So what will frighten markets this week?
Will it be Friday’s big sell-off, especially in the US and Europe that saw shares and commodities (especially oil and gold) falling sharply as the US dollar rose; US and European bond yields falling just as noticeably as a flight to quality nervousness appeared?
Could it be our interest rates about to rise as the market weakens by a 100 points? Tokyo is also going to start weakly.
Or will it be the news that Citigroup may have a $US10 billion write-down to report for the current quarter, or the collapse of nine US banks (in one group) in what was the biggest collective number of failures since the crisis started in 2007?
CIT Financial went into bankruptcy this morning, our time, with $US71 billion in assets and $US65 billion in debt. it was expected, but the timing could prove to be unfortunate tonight when US markets resume trading.
Or is the sudden fear that a simple change of wording in the post meeting statement from the Fed, the ECB and the Bank of England this week, could see an end in sight to the cheap money, low interest rate regime that has powered the great rebound since March?
In fact the wording of the Fed statement and then the US jobs report will overshadow the rest of the week’s news and data releases.
In any case, Friday’s sell down made sure October ended up a losing month in most markets, even in Asia where Friday saw a rebound off the back of the US return to growth in the third quarter.
That proved to be a temporary rebound, lasting a day at most as the fears about the strength of the recovery in many economies returned.
It ran out of strength in Europe and quickly turned into a surprising nasty sell off, echoing that seen Wednesday, especially in US markets.
All this opens the way for big falls in Australia and Asia today that will more than wipeout gains Friday.
And there should be a flow on into Europe and the US, unless there’s some of mood breaker.
But that won’t come until later in the week when we see the post-meeting statements from the Fed, the ECB and its UK counterpart.
It’s all about the wording of that phrase in the September and August statements we repeated in Friday’s weekly email:
"The Committee will maintain the target range for the federal funds rate at 0 to 1/4 percent and continues to anticipate that economic conditions are likely to warrant exceptionally low levels of the federal funds rate for an extended period."

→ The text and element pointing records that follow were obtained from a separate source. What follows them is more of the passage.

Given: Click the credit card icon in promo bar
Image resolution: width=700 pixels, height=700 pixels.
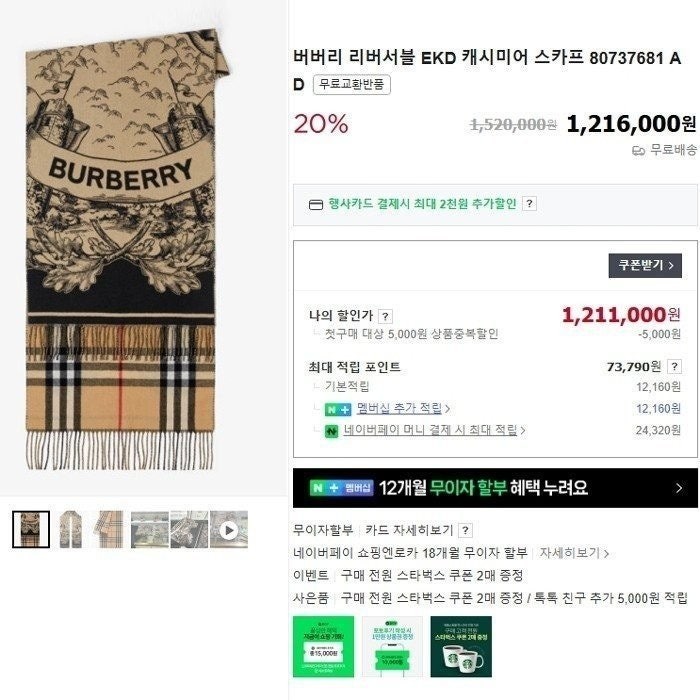Looking at the screenshot, I should coord(316,205).
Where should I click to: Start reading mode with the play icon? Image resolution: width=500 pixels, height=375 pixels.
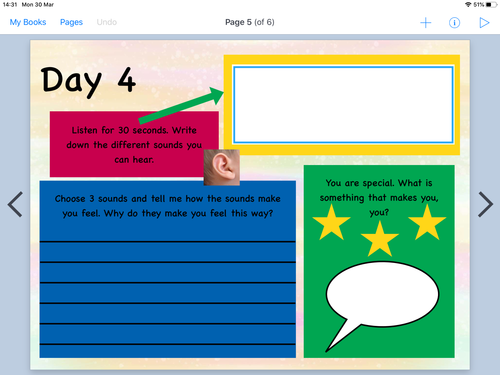click(484, 23)
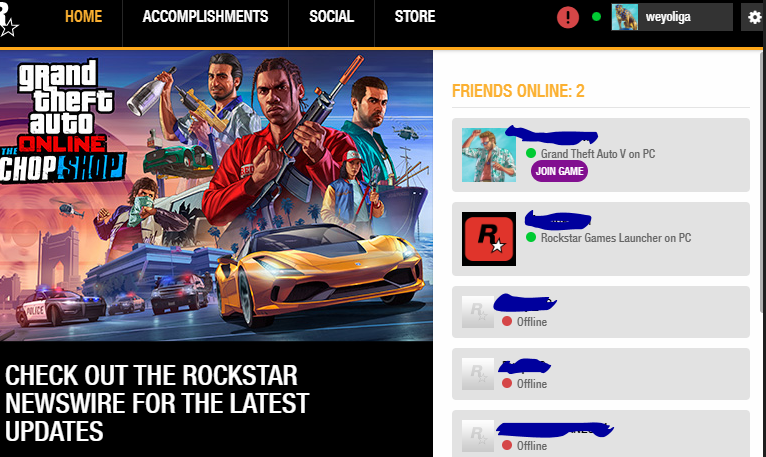Image resolution: width=766 pixels, height=457 pixels.
Task: Click the green online status dot
Action: coord(596,17)
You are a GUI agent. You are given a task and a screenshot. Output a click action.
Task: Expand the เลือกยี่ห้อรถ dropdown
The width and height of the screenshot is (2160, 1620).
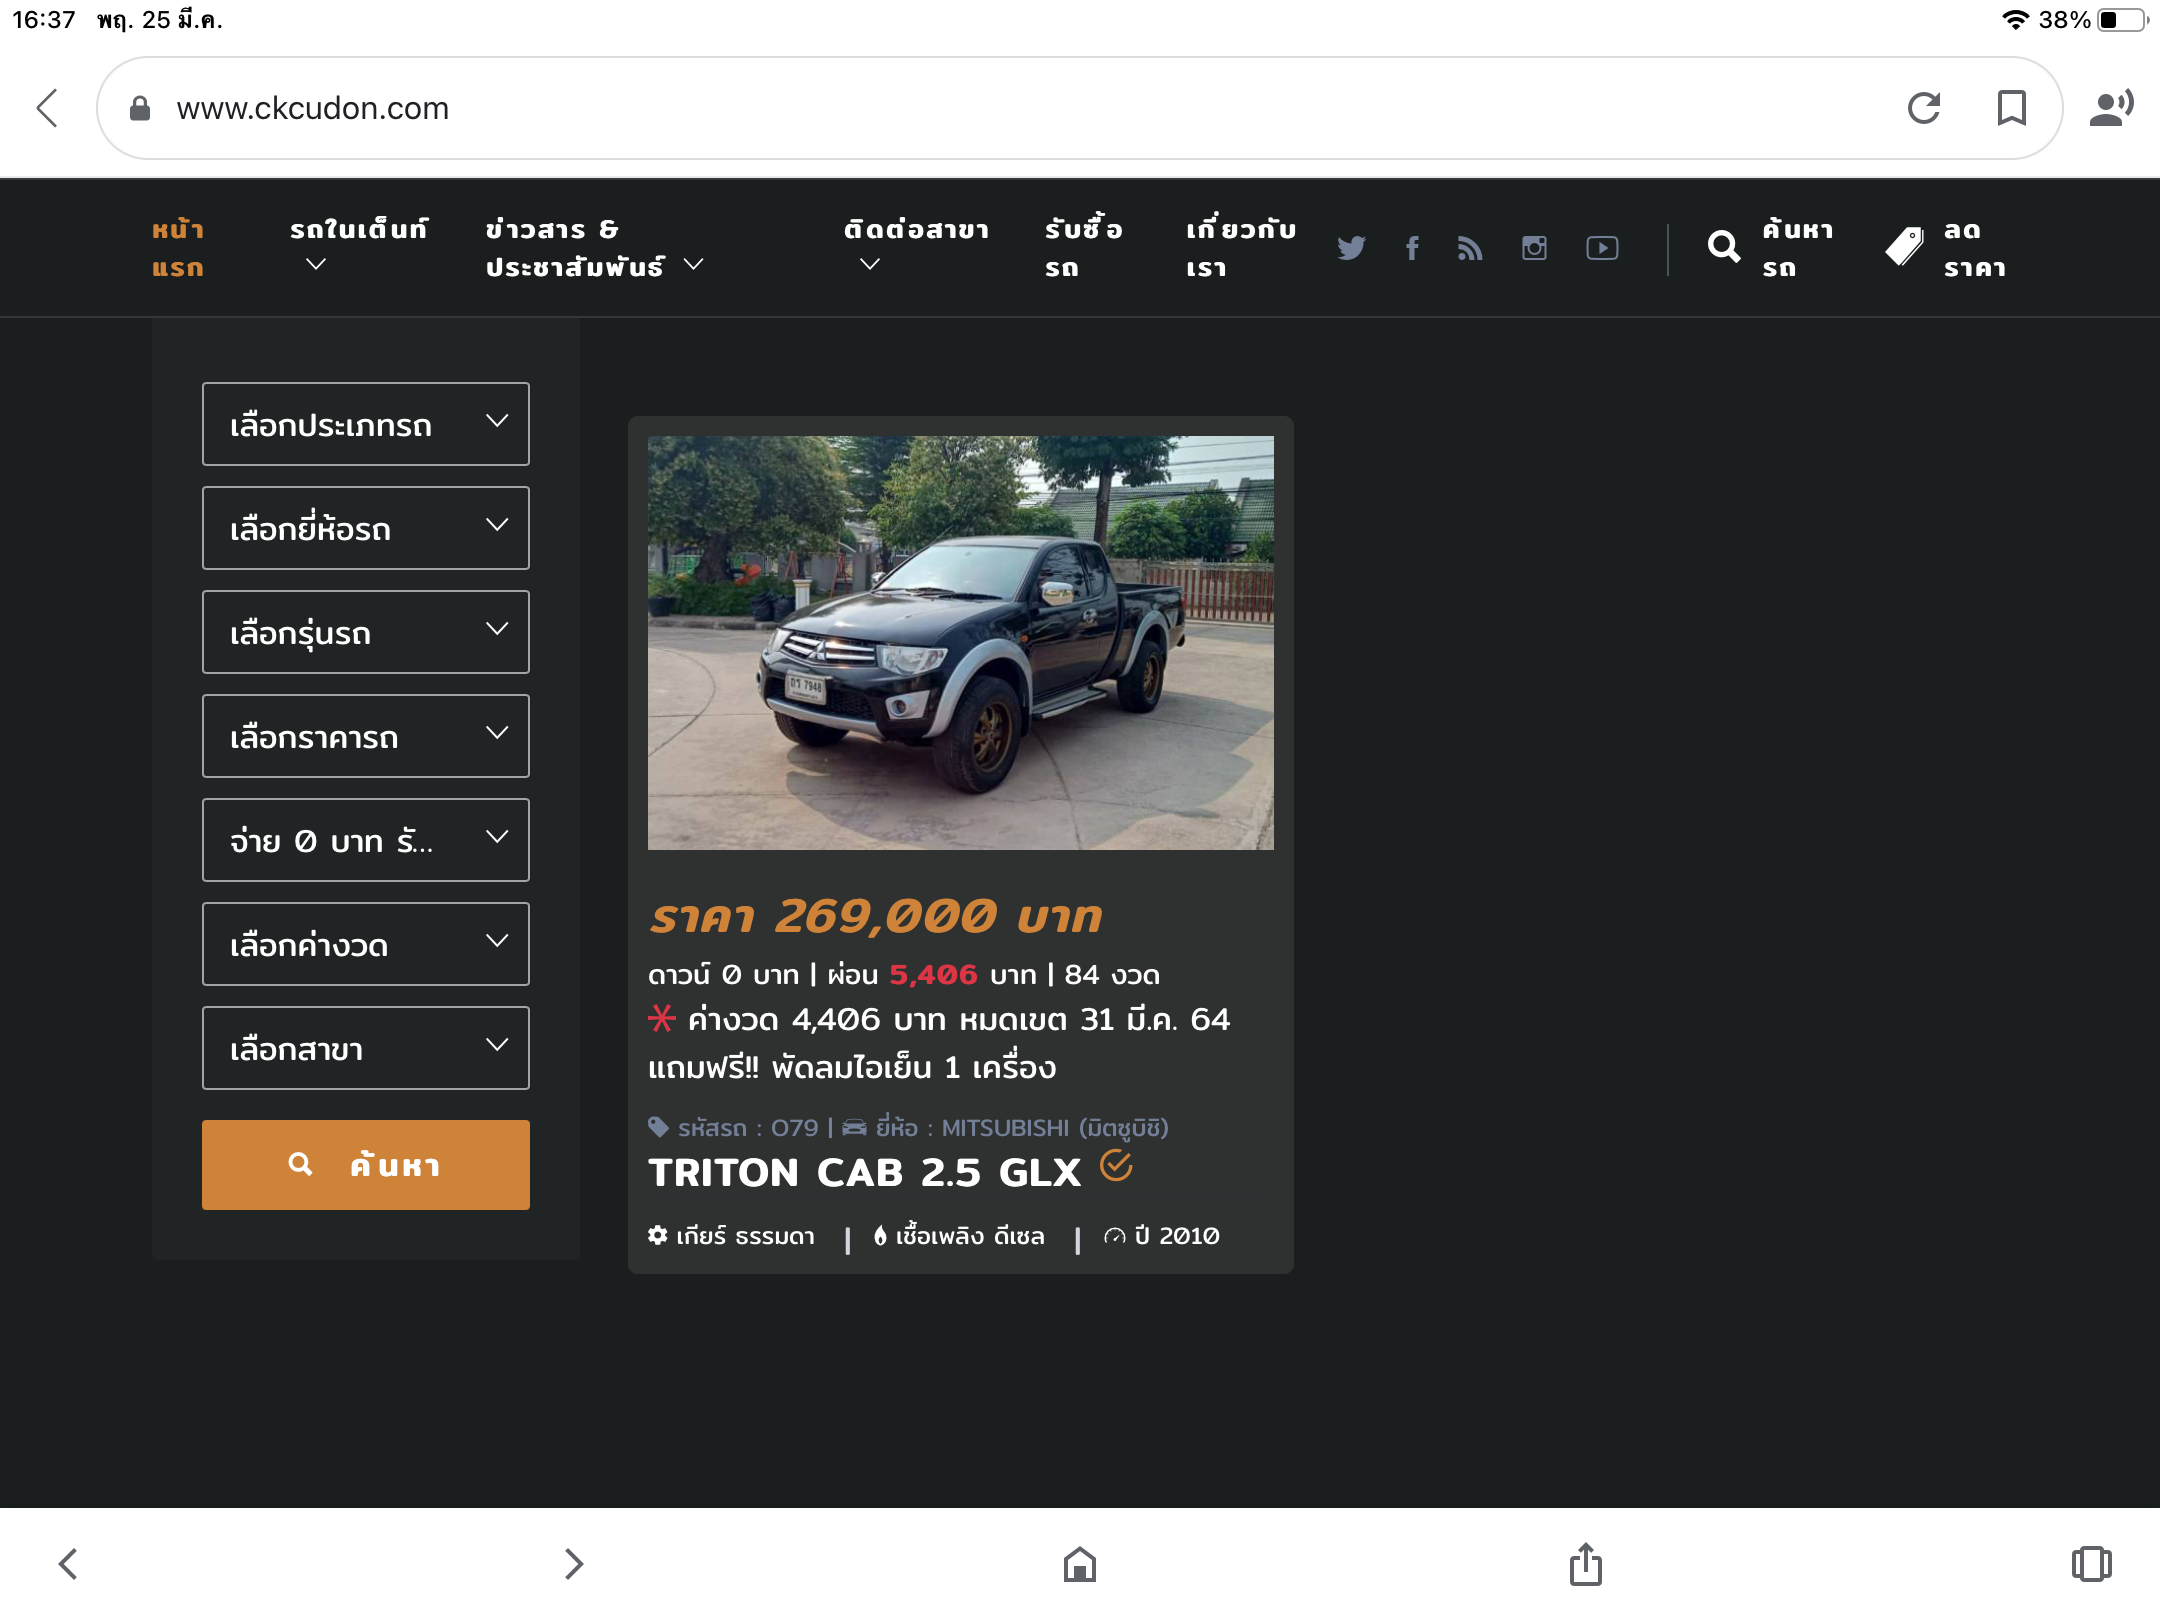366,528
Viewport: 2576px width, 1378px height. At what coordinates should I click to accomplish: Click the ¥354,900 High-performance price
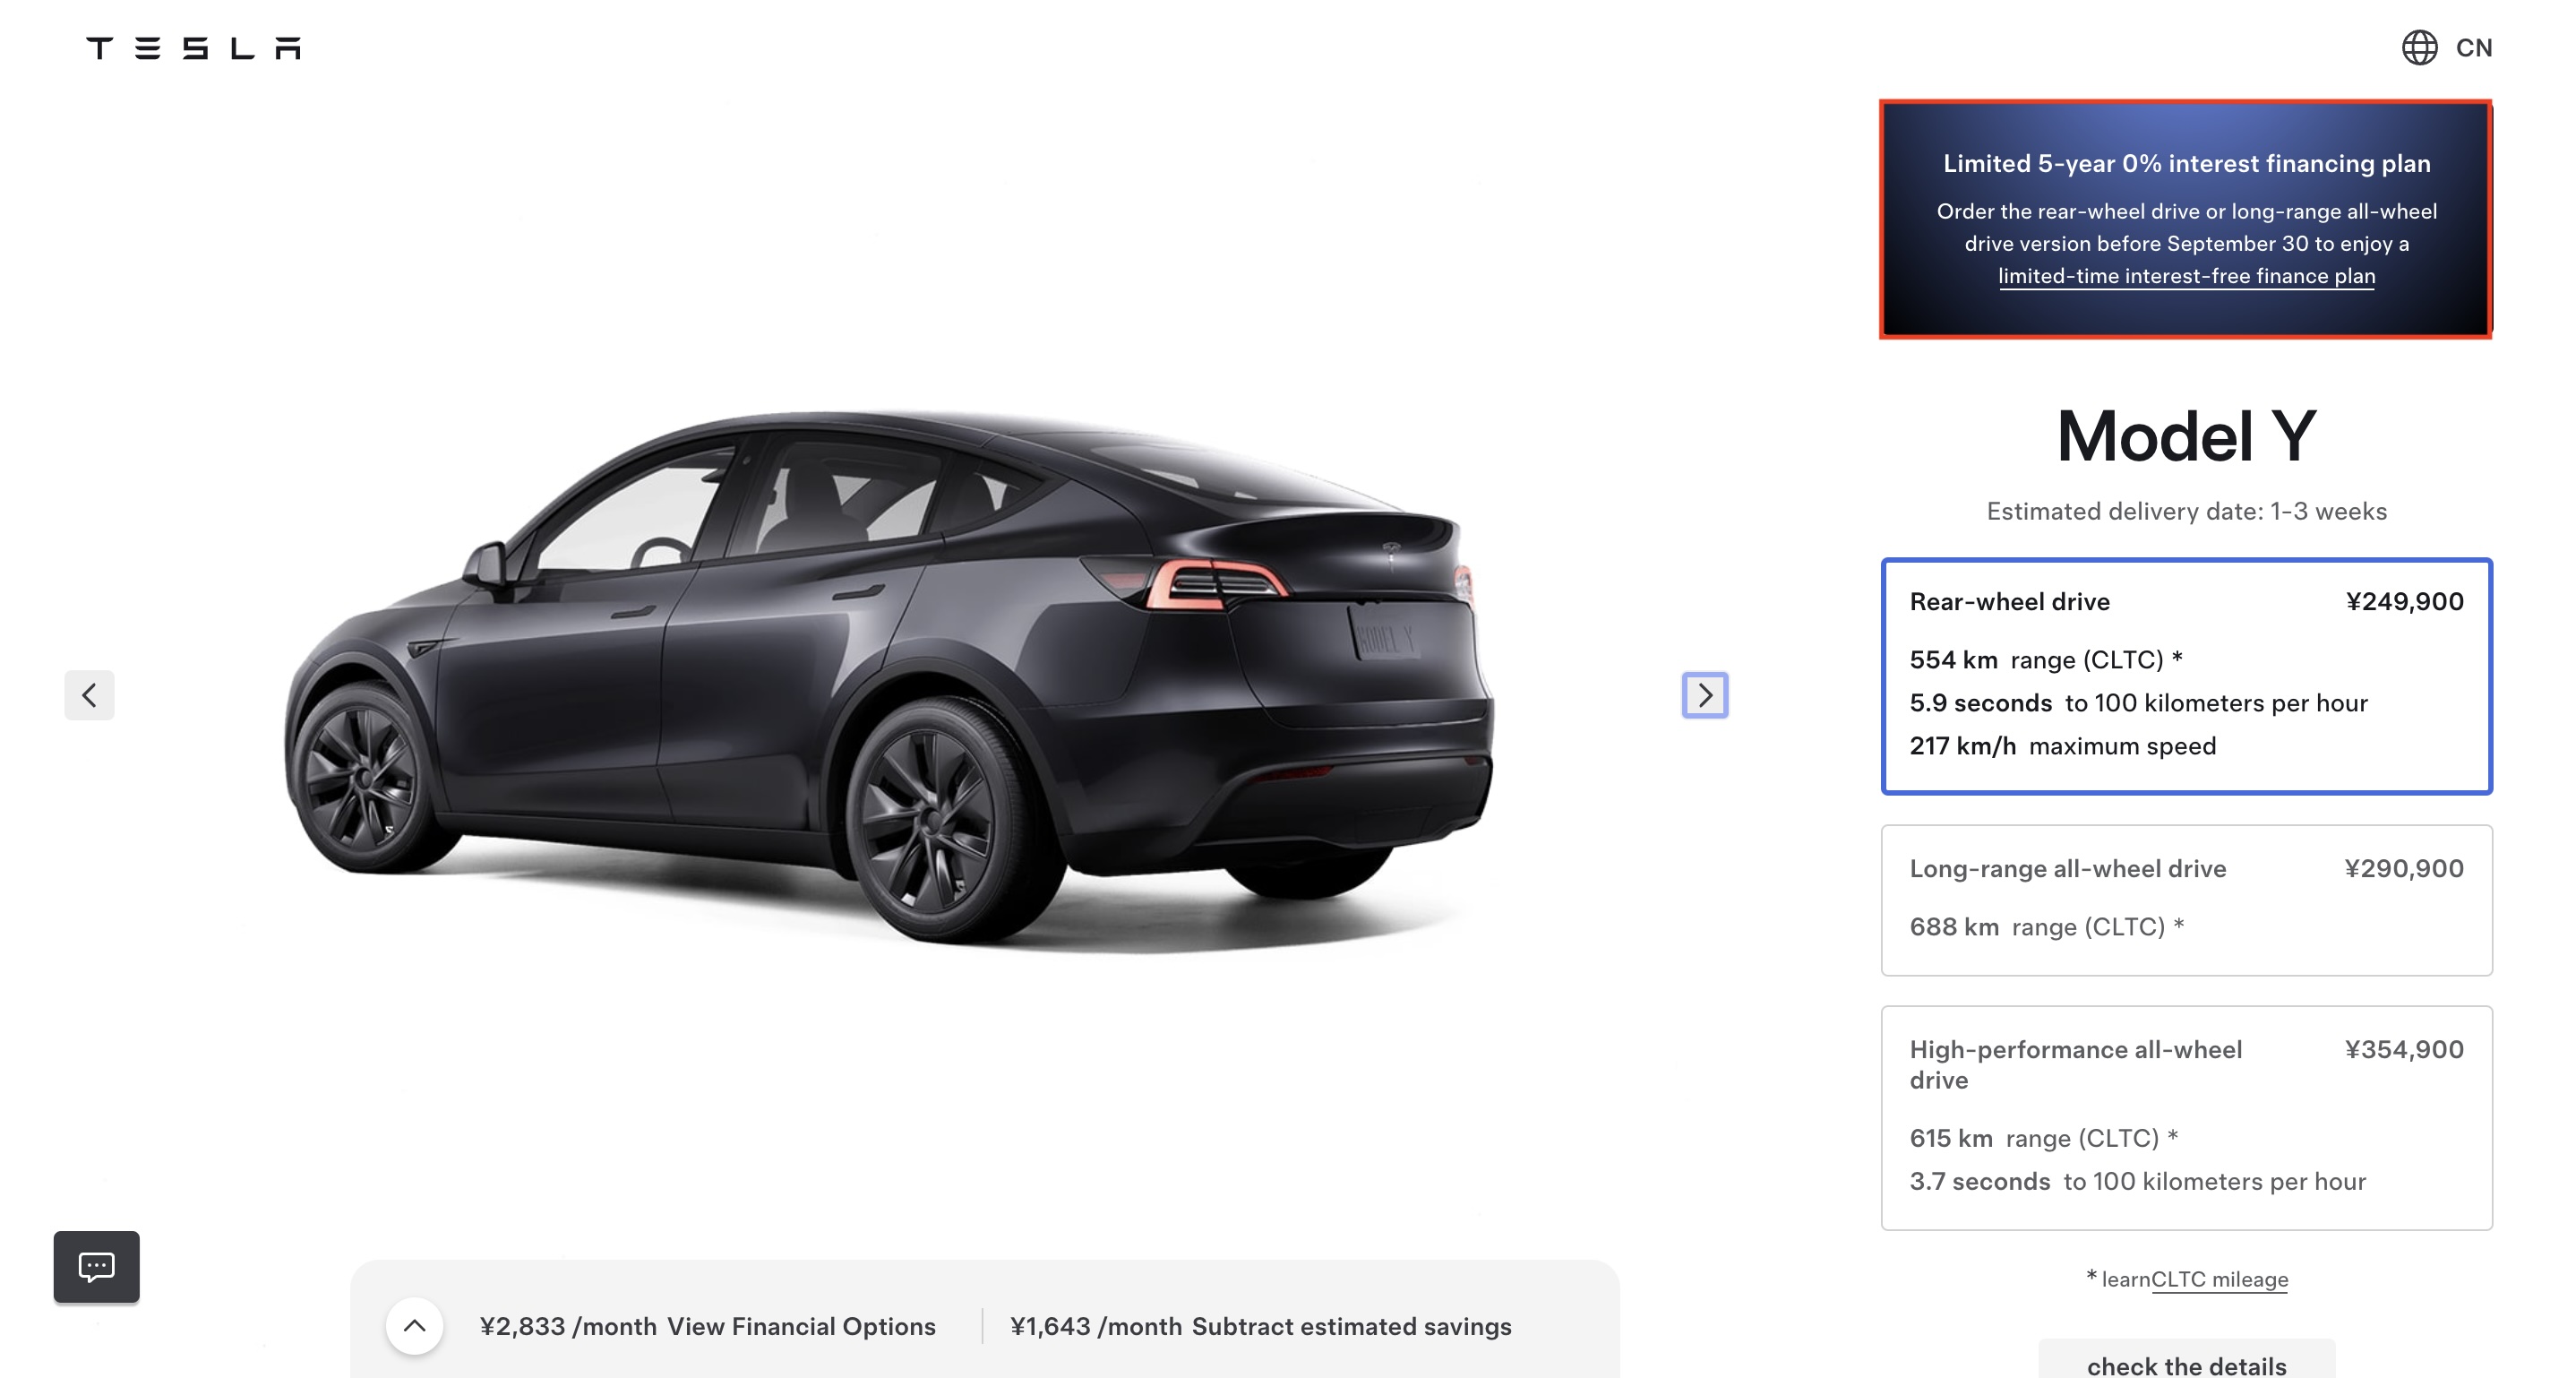(2404, 1049)
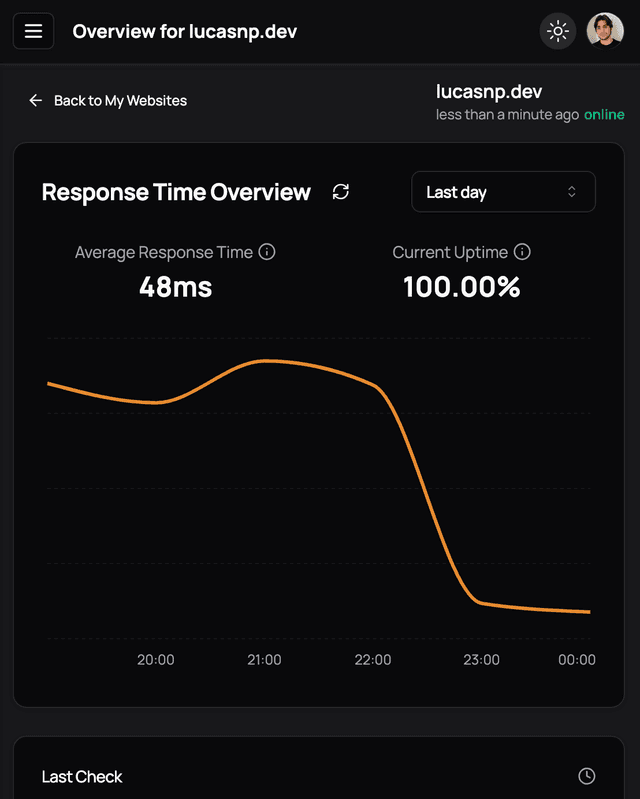The height and width of the screenshot is (799, 640).
Task: Select the lucasnp.dev site name heading
Action: pyautogui.click(x=489, y=92)
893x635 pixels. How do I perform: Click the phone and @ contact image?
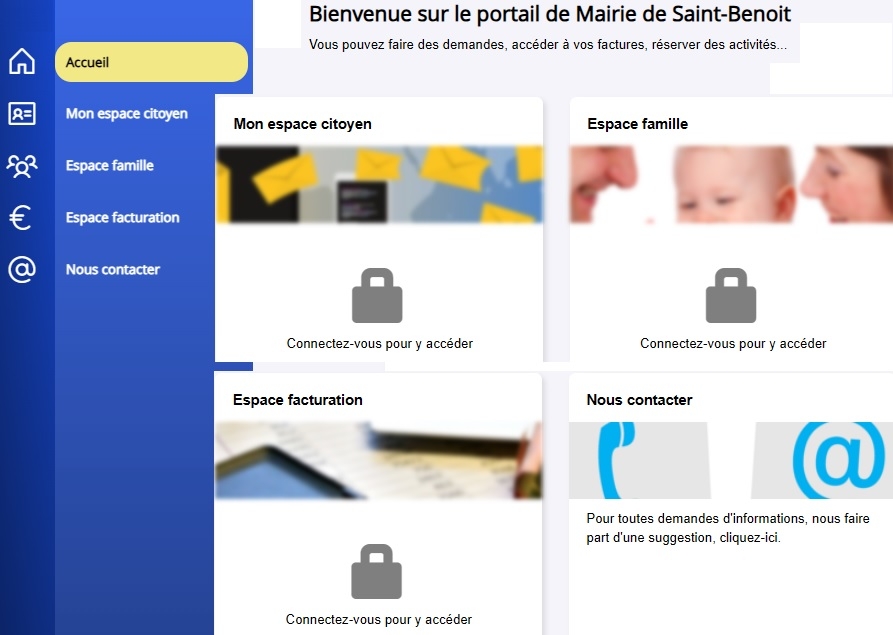(731, 460)
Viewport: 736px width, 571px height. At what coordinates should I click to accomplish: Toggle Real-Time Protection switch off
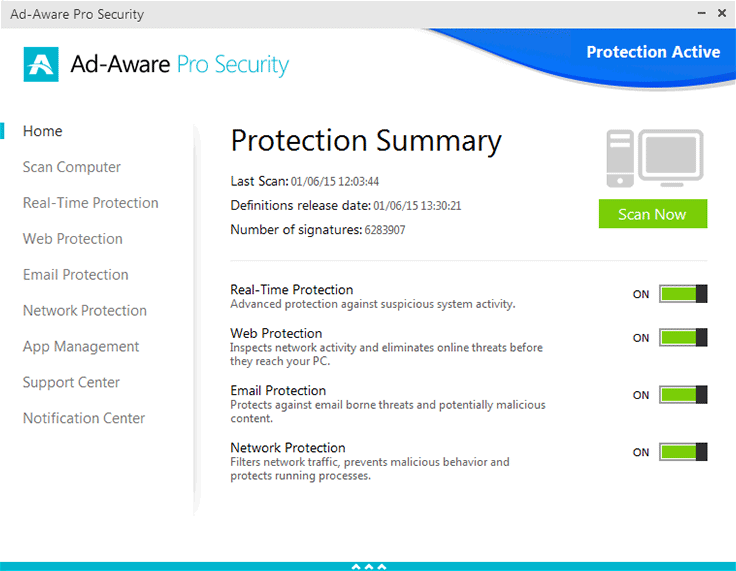point(683,294)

Norway lifted interest rates last week, and Australia goes again tomorrow.
The International Monetary Fund said on Thursday that the economies of India, China and Australia were recovering especially rapidly, suggesting it has noticed growing pressures for authorities in those countries to tighten monetary policy ahead of others in the region.
The Reserve Bank of India put the markets on notice for a monetary tightening, Australia is of course tightening, but China’s central bank made it clear Friday that it saw bank credit rising again this quarter, an indication it doesn’t see any need to tighten policy.
"Medium and long-term credit will increase "substantially", and the bill-financing, which facilitates short-term credits, will continue to fall after the central bank tightened rules to ensure the money flow into the real economy other than stock market speculation," the central bank said in a statement.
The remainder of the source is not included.